Similar to Kishore, Mrinal worked in the entrepreneurial space, for a budding start-up that would grow exponentially during his year: from 30 to 250 employees. Mrinal shared an anecdote about the spirit of entrepreneurship in India, which never ceases to impress him. A young boy came up to him one time and tried to sell him a guidebook with a map. The boy was no older than 7 or 8. He said, in Hindi, “30 rupees – very good price.” Before Mrinal could politely decline, the young salesman continued his pitch: he opened the inside front cover and pointed to a sticker saying MRP Rs. 20. When Mrinal asked him why he was trying to sell the guidebook for 30 rupees if it said 20, the boy answered, “20 rupees for the book, 5 for the map, and 5 for me.” Mrinal smiled when remembering this: “I thought this was a brave move by any salesman, especially this young one. I was impressed. Certainly a lot of entrepreneurial spirit there.”

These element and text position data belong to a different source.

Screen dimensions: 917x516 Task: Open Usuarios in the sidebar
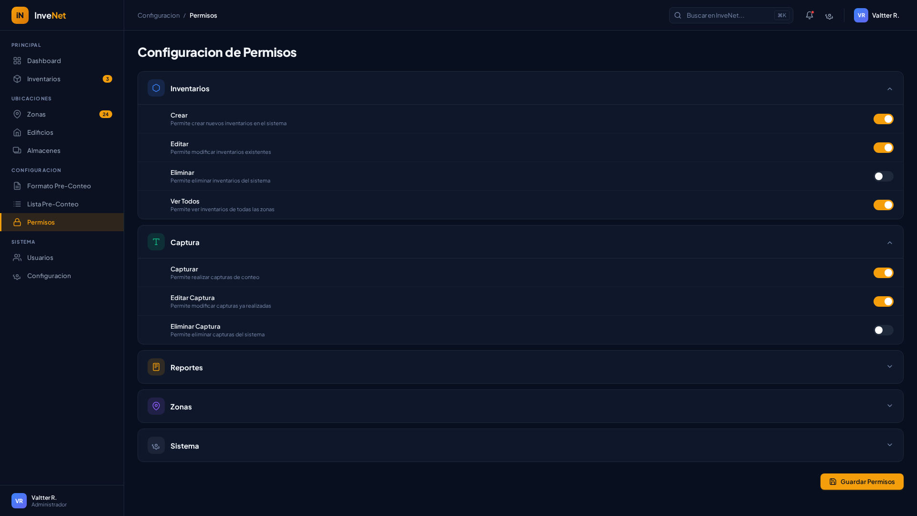pyautogui.click(x=40, y=258)
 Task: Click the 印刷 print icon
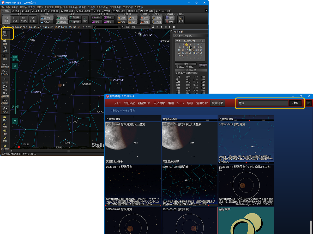pyautogui.click(x=5, y=132)
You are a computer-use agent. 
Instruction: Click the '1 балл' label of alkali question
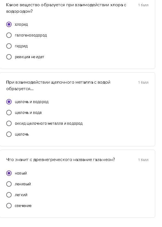pos(143,83)
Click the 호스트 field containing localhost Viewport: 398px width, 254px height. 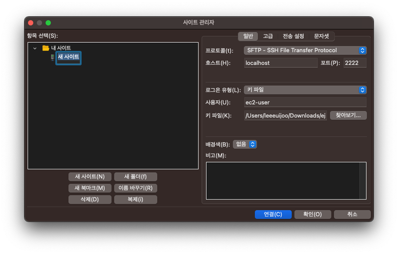point(281,63)
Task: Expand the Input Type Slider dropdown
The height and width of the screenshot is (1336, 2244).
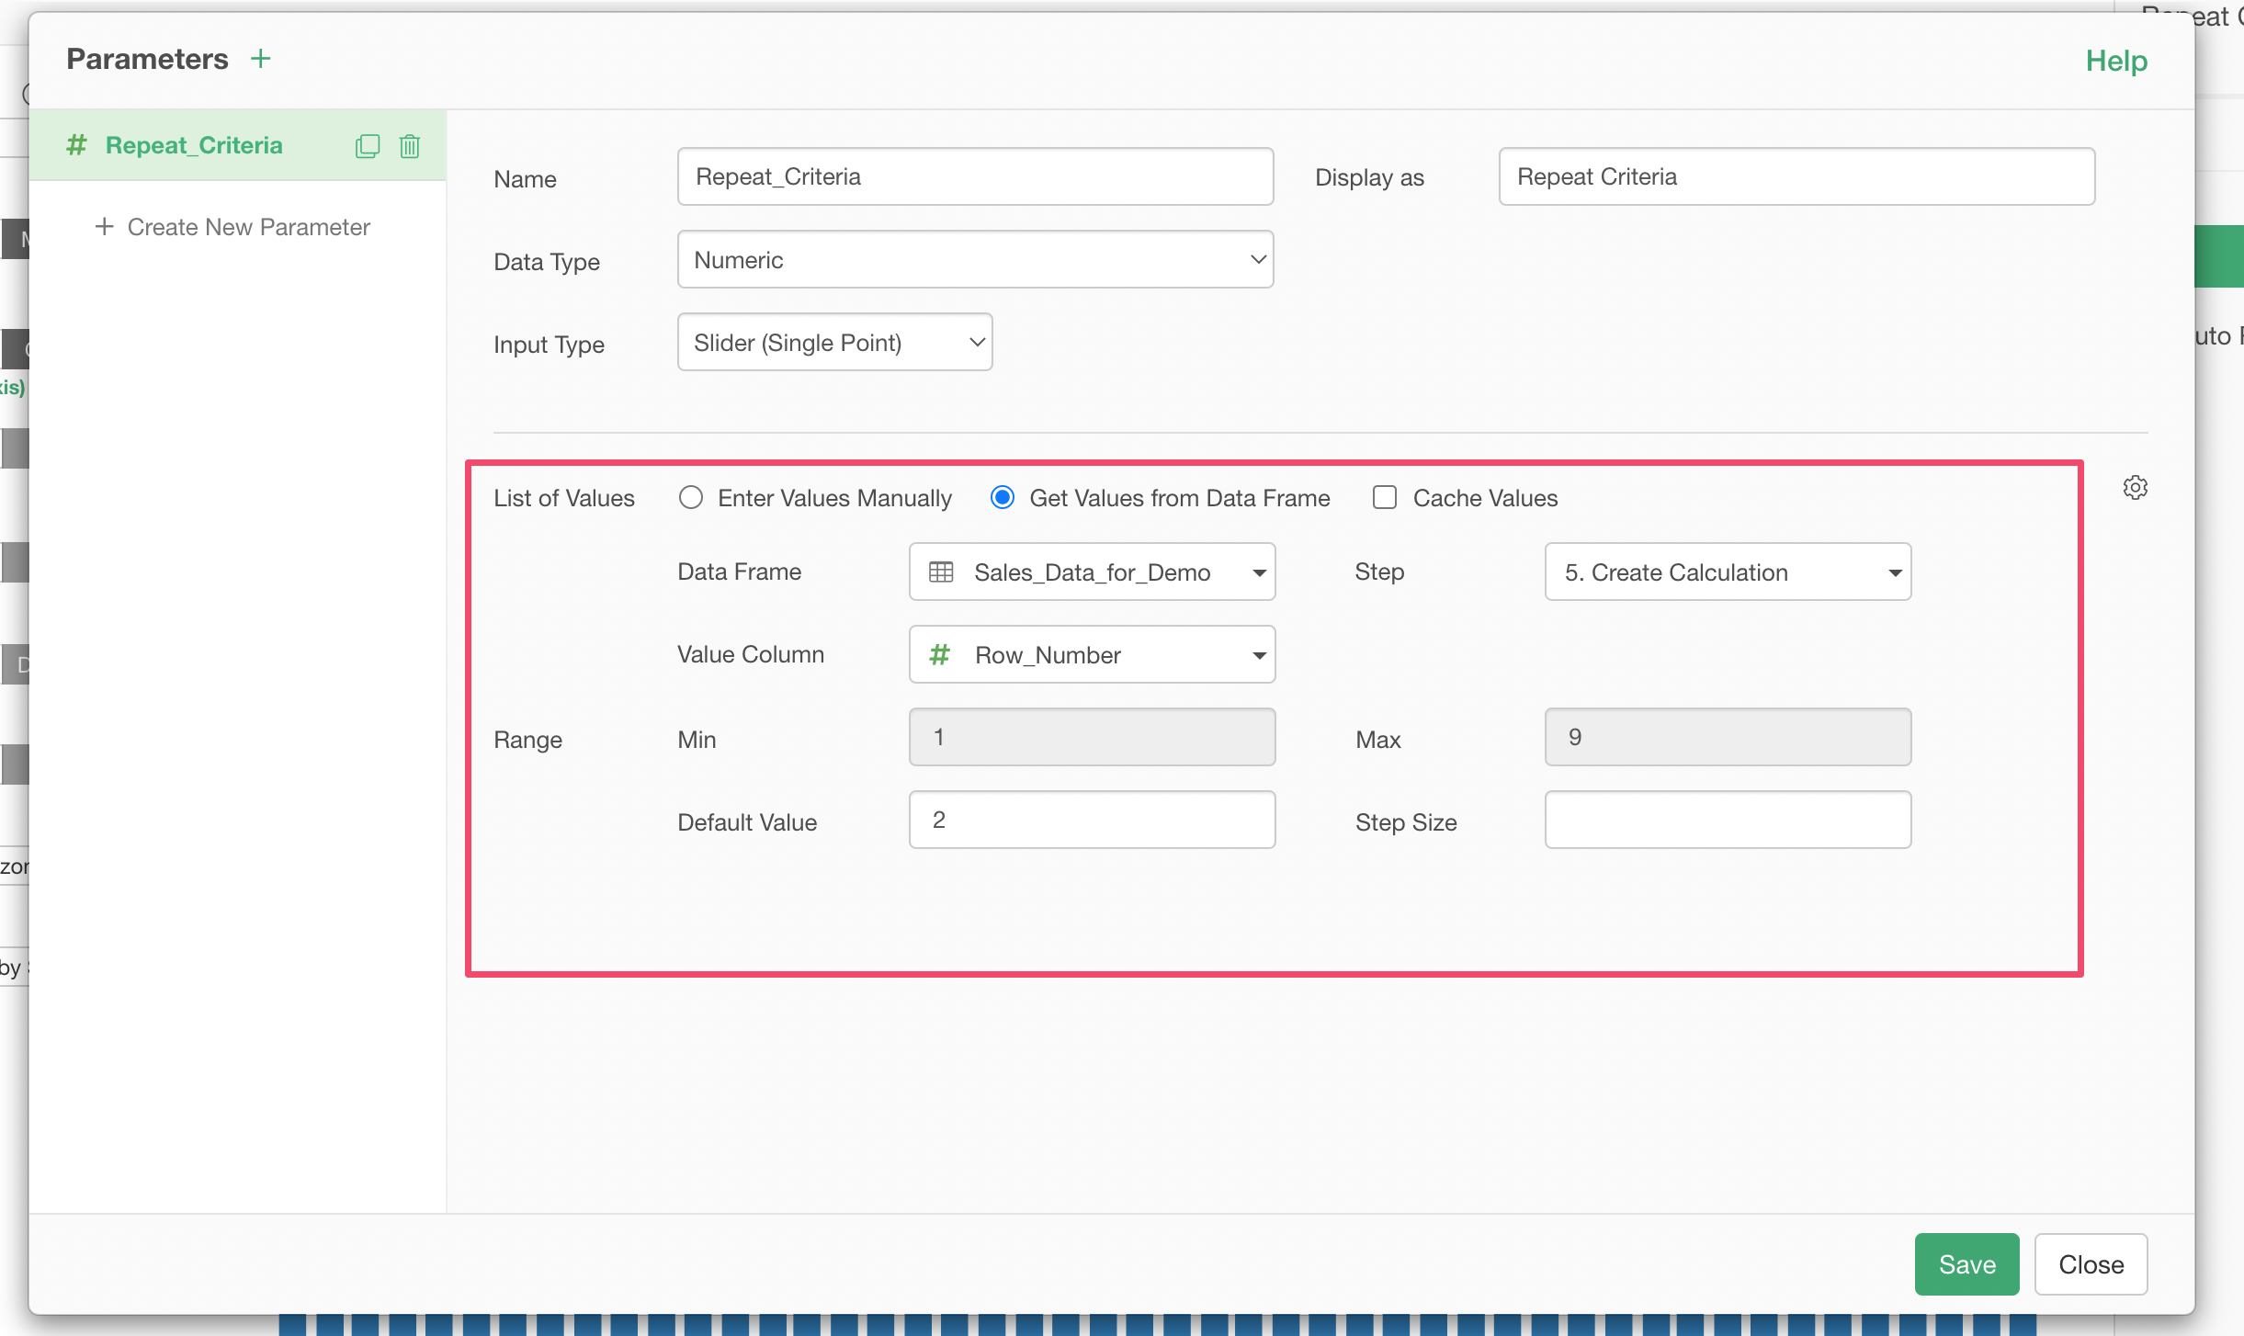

It was these small stories and more that were amazing to hear firsthand. I was grateful to be able to learn more about the Fellows’ time in India. The panelists were authentic and captivating as they hey shared their ups and downs and brought us along their journey. It truly was a great night!
Being a part of AIF’s NYYP Chapter has given me the remarkable opportunity to not only learn more about AIF, but to engage in AIF’s mission of catalyzing social and economic change in India. Though I was not able to visit India, I had the chance to facilitate an awesome learning opportunity for myself and my peers. It was an honor to plan this event and I hope to plan many more like it.